§ Exercise instructions
Extract the rows below from the line with "This screenshot has height=1080, width=1920." to the line with "(x=31, y=28)", both lines included, and reproduce them verbatim.
+---+
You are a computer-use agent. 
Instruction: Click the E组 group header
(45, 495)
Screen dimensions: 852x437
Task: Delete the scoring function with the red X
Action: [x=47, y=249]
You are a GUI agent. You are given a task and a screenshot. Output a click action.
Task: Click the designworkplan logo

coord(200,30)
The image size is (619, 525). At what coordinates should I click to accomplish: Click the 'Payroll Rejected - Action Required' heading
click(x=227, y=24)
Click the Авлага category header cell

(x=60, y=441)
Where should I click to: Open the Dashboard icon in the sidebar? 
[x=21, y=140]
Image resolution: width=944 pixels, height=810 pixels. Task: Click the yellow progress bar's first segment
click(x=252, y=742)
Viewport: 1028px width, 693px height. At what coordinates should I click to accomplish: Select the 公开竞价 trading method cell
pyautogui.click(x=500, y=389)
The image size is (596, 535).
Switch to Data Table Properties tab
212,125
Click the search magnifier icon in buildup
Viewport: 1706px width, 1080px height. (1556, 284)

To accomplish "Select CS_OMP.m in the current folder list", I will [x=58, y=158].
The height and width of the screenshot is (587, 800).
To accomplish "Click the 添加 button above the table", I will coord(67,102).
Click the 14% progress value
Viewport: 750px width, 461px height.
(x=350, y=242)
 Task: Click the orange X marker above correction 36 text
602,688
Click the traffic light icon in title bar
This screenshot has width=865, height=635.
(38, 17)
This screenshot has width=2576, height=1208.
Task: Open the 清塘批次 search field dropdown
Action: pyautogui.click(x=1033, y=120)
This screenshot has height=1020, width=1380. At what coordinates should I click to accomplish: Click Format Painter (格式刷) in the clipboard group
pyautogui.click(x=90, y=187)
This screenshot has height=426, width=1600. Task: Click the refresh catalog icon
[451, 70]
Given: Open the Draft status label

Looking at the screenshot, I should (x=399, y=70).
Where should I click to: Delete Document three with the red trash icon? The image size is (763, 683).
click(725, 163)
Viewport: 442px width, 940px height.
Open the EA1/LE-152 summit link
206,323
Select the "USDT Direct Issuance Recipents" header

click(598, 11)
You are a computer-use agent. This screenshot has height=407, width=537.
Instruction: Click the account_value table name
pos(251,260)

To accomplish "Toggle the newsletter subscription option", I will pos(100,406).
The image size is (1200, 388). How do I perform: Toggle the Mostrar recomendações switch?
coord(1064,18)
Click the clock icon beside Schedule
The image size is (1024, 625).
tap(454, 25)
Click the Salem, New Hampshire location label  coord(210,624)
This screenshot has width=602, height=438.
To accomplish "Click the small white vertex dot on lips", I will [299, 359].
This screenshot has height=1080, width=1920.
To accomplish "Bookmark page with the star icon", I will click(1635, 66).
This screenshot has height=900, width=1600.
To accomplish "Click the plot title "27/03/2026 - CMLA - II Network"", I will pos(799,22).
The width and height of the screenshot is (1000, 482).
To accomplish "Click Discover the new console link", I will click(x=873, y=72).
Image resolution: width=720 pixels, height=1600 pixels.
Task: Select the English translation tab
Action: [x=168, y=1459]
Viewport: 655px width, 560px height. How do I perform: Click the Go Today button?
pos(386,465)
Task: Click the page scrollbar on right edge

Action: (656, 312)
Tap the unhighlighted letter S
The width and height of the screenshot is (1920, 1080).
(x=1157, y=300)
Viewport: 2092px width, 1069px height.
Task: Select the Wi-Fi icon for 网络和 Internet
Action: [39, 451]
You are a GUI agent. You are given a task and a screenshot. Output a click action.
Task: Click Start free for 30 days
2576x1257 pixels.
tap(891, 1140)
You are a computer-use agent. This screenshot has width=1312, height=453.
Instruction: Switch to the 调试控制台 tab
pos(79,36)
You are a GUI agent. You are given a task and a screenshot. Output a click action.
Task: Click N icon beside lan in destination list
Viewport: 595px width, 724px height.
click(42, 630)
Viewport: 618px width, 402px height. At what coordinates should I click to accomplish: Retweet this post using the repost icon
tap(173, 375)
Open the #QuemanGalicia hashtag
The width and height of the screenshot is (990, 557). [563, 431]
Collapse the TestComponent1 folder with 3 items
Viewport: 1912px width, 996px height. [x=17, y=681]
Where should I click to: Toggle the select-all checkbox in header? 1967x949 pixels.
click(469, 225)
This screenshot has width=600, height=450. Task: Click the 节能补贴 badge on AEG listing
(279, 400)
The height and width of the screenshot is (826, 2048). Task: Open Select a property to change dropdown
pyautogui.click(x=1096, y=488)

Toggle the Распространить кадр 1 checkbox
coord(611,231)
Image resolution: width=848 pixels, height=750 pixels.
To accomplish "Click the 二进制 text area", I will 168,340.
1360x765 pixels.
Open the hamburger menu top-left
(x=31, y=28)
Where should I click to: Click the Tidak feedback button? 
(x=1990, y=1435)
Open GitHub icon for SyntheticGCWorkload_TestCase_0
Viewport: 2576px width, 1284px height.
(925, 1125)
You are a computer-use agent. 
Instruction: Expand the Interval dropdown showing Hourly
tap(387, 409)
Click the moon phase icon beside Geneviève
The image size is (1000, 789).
+---+
§ Response
This screenshot has height=1080, width=1920.
To accomplish "Bookmark page with the star icon", I will click(1635, 66).
This screenshot has height=900, width=1600.
To accomplish "Click the plot title "27/03/2026 - CMLA - II Network"", I will pos(799,22).
The width and height of the screenshot is (1000, 482).
To accomplish "Click Discover the new console link", I will click(x=873, y=72).
Image resolution: width=720 pixels, height=1600 pixels.
Task: Select the English translation tab
Action: [x=168, y=1459]
Viewport: 655px width, 560px height. How do I perform: Click the Go Today button?
pos(386,465)
Task: Click the page scrollbar on right edge

Action: (656, 312)
Tap the unhighlighted letter S
The width and height of the screenshot is (1920, 1080).
(x=1157, y=300)
Viewport: 2092px width, 1069px height.
Task: Select the Wi-Fi icon for 网络和 Internet
Action: [39, 451]
You are a GUI agent. You are given a task and a screenshot. Output a click action.
Task: Click Start free for 30 days
2576x1257 pixels.
tap(891, 1140)
You are a computer-use agent. This screenshot has width=1312, height=453.
Instruction: Switch to the 调试控制台 tab
pos(79,36)
You are a GUI agent. You are given a task and a screenshot. Output a click action.
Task: Click N icon beside lan in destination list
Viewport: 595px width, 724px height.
click(42, 630)
Viewport: 618px width, 402px height. At what coordinates should I click to accomplish: Retweet this post using the repost icon
tap(173, 375)
Open the #QuemanGalicia hashtag
The width and height of the screenshot is (990, 557). [563, 431]
Collapse the TestComponent1 folder with 3 items
Viewport: 1912px width, 996px height. [x=17, y=681]
Where should I click to: Toggle the select-all checkbox in header? 1967x949 pixels.
click(469, 225)
This screenshot has width=600, height=450. Task: Click the 节能补贴 badge on AEG listing
(279, 400)
The height and width of the screenshot is (826, 2048). Task: Open Select a property to change dropdown
pyautogui.click(x=1096, y=488)

Toggle the Распространить кадр 1 checkbox
coord(611,231)
Image resolution: width=848 pixels, height=750 pixels.
To accomplish "Click the 二进制 text area", I will 168,340.
1360x765 pixels.
Open the hamburger menu top-left
(x=31, y=28)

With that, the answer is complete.